Nos últimos três anos, sob o comando de Valéria Maria Macoratti, a cooperativa se estruturou para fazer entregas e escoar hortaliças e frutas da região. “A distribuição é nosso maior problema”, assegura ela. “Compramos um caminhão e estamos finalizando a instalação de refrigeração e ajustes no baú. Em aproximadamente um mês, teremos mais dias de entrega”, diz Spalding, que prevê uma ampliação do número de clientes.
Antes, o veículo era terceirizado. Além do Arturito, são atendidos os restaurantes Mangiare Gastronomia, Jacarandá, Antonietta Cucina, Goa Vegetariano e Chou, bem como o bar Taka Daru. “Como recebo diretamente dos produtores, os orgânicos deixaram de ser caros”, afirma Paola.
A chef, que mantém as próprias caixas plásticas para o transporte, monta seu menu de olho na sazonalidade. “Se sei que terei mandioquinha num período, eu a incluo no cardápio”, explica. Por WhatsApp, recebe semanalmente duas listas com as hortaliças disponíveis e faz a encomenda. Ela também sugere verduras para cultivo e foi responsável por introduzir a couve cavolo nero, típica da Toscana, em Parelheiros.

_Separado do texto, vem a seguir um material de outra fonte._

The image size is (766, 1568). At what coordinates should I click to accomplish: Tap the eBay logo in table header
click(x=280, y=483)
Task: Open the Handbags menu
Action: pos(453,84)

Entre os agricultores, Shoiti Araki, descendente de japoneses nascido em Parelheiros, ganha elogios de todos os colegas pela qualidade do que cresce em suas terras. “Ele só entrega coisas excelentes”, endossa Paola. Embora conte só com a ajuda da natureza nos seus 3 hectares, arrendados com dinheiro que trouxe do Japão na temporada em que trabalhou como decasségui, ele não falha.
Campeão em itens produzidos — são mais de quarenta, incluindo espinafre, agrião, salsa e ora-pro-nóbis —, Mauri Joaquim da Silva também tem raízes naquele pedaço. Trabalhava com o avô na agricultura convencional, mas foi expulso da terra na crise do fim da década de 90 e virou mecânico. “Não consegui ficar longe da roça”, conta ele, que voltou em 2004. Depois de quatro anos, procurou a Casa da Agricultura Ecológica de Parelheiros, que incentiva a produção de orgânicos, e acertou a mão. Hoje, cultiva 5 hectares e é certificado pela Associação Biodinâmica.
Igualmente dono de 5 hectares, Daniel Petrino dos Santos é outro nativo da região. Seu trabalho com orgânicos ganhou impulso depois que se associou a Jair Medeiro, ex-funcionário da Casa da Agricultura de Parelheiros, que entrou com recursos para que o parceiro ampliasse a produção, que chega a restaurantes e feiras e deve estar também na merenda escolar.
O casal de septuagenários Massue e Masahaki Shirazawa conheceu os orgânicos em 2007 por meio de uma incubadora da USP. Três anos depois, eles já tinham feito a conversão de suas hortaliças para o novo método. Hoje, a colheita diária de vegetais variados, que vão de folhas a ervas, além de legumes como vagem e abobrinha, é absorvida pela Igreja Messiânica Solo Sagrado de Guarapiranga e por duas feiras, uma no Parque Burle Marx e a outra para funcionários e visitantes da Cetesb. “Eu planto saúde”, diz Massue.
Treze dos agricultores de Parelheiros têm uma missão muito especial programada para começar em 14 de março. Pela primeira vez, vão atender a escolas municipais, uma vez que a prefeitura firmou um contrato de um ano com agricultores por meio de uma chamada pública. “É uma alegria muito grande que essa compra tenha sido feita, e esperamos que ao longo dos anos a parceria só aumente”, comemora Spalding. A carga de 56 toneladas, em especial de verduras, deve ser entregue em três meses.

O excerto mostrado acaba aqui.